Here’s another reason to add coffee to your cart when you visit your local natural or organic food store: Drinking coffee—especially decaf—may be associated with a reduced risk of type 2 diabetes, according to a report in the June 26 issue of Archives of Internal Medicine.

Previous U.S. and European studies have linked coffee to a reduced risk of type 2 diabetes. In fact, most research has found that the more coffee you drink, the lower your risk for diabetes. But it remains unclear whether it’s the caffeine or another ingredient that offers protection.

Mark A. Pereira, PhD, and his colleagues at the University of Minnesota, Minneapolis, studied coffee intake and diabetes risk in 28,812 postmenopausal women over an 11-year period. At the beginning of the study (1986), the women answered questions about their risk factors for diabetes, including age, body mass index, physical activity, alcohol consumption and smoking history. They also reported how often they consumed a variety of foods and beverages over the previous year, including regular and decaffeinated coffee.

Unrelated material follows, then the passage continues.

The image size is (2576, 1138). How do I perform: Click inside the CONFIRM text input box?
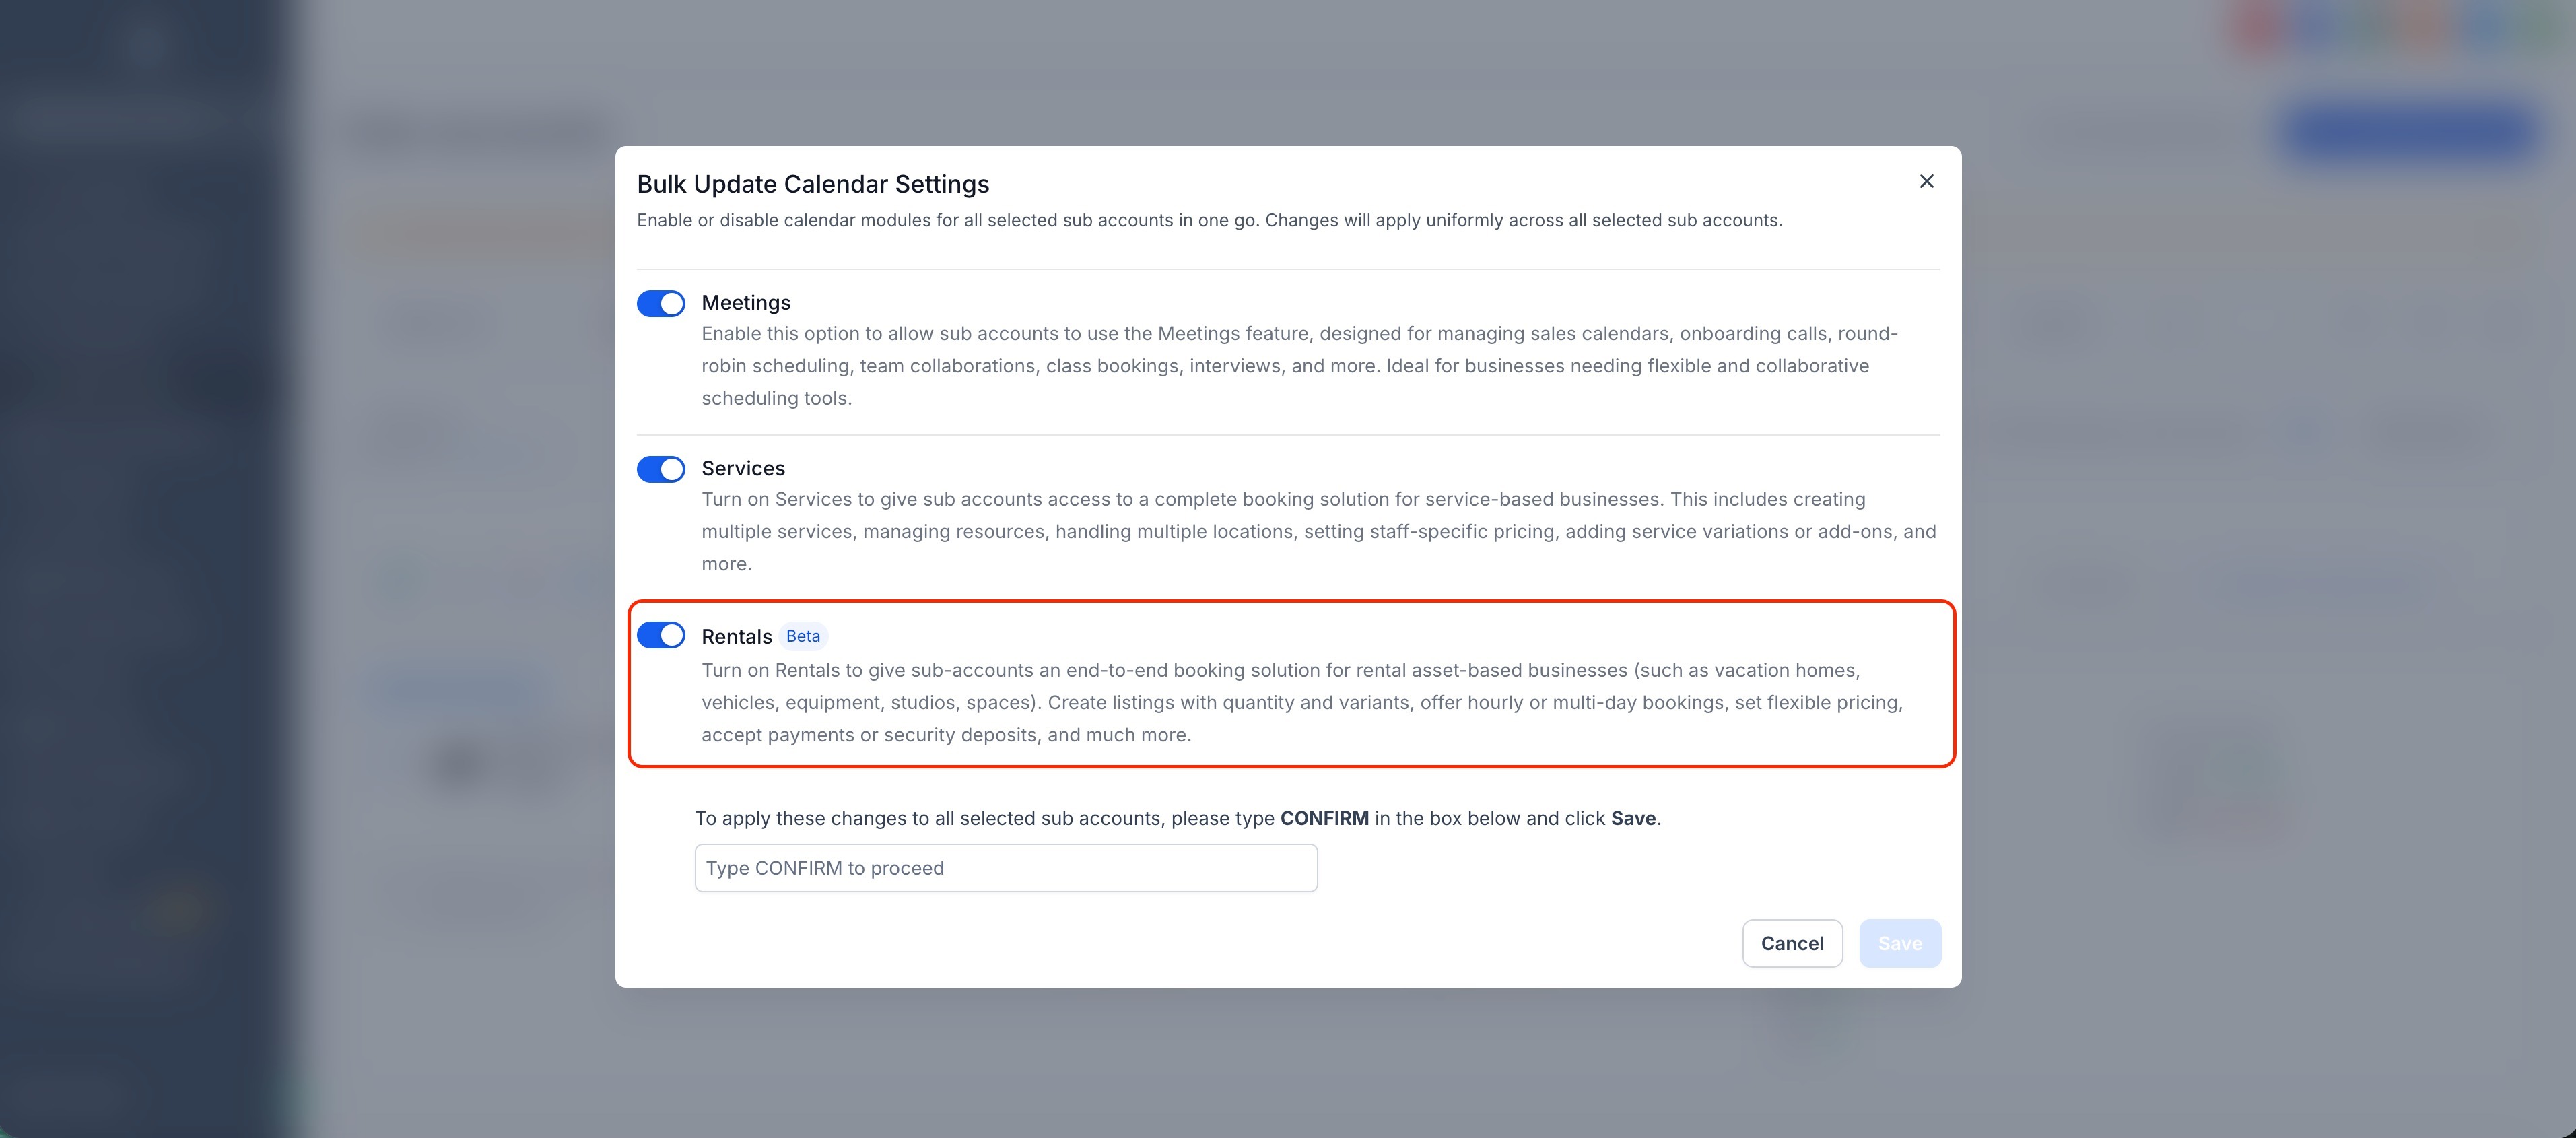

Based on information reported in the initial questionnaire, about half of the women (14,224) drank one to three cups of coffee per day; 2,875 drank more than six cups; 5,554 four to five cups; 3,231 less than one cup; and 2,928 none. Over the following 11 years, 1,418 of the women reported they had been newly diagnosed with type 2 diabetes. After researchers adjusted the data for other diabetes risk factors, they found women who drank more than six cups of any type of coffee per day were 22% less likely than those who drank no coffee to be diagnosed with diabetes. Those who drank more than six cups of decaffeinated coffee per day had a 33% reduction in risk compared with those who drank none.

Overall caffeine intake did not appear to be related to diabetes risk, further suggesting that some other ingredient in coffee was responsible.

“Magnesium, for which coffee is a good source, could explain some of the inverse association between coffee intake and risk of type 2 diabetes mellitus through known beneficial effects on carbohydrate metabolism,” the authors write. But the study found no association between this mineral and diabetes risk. Other minerals and nutrients found in the coffee bean—including compounds called “polyphenols” that help the body process carbohydrates and antioxidants—may contribute to its beneficial effects and should be examined in future studies.

“Although the first line of prevention for diabetes is exercise and diet, in light of the popularity of coffee consumption and high rates of type 2 diabetes mellitus in older adults, these findings may carry high public health significance,” the authors conclude.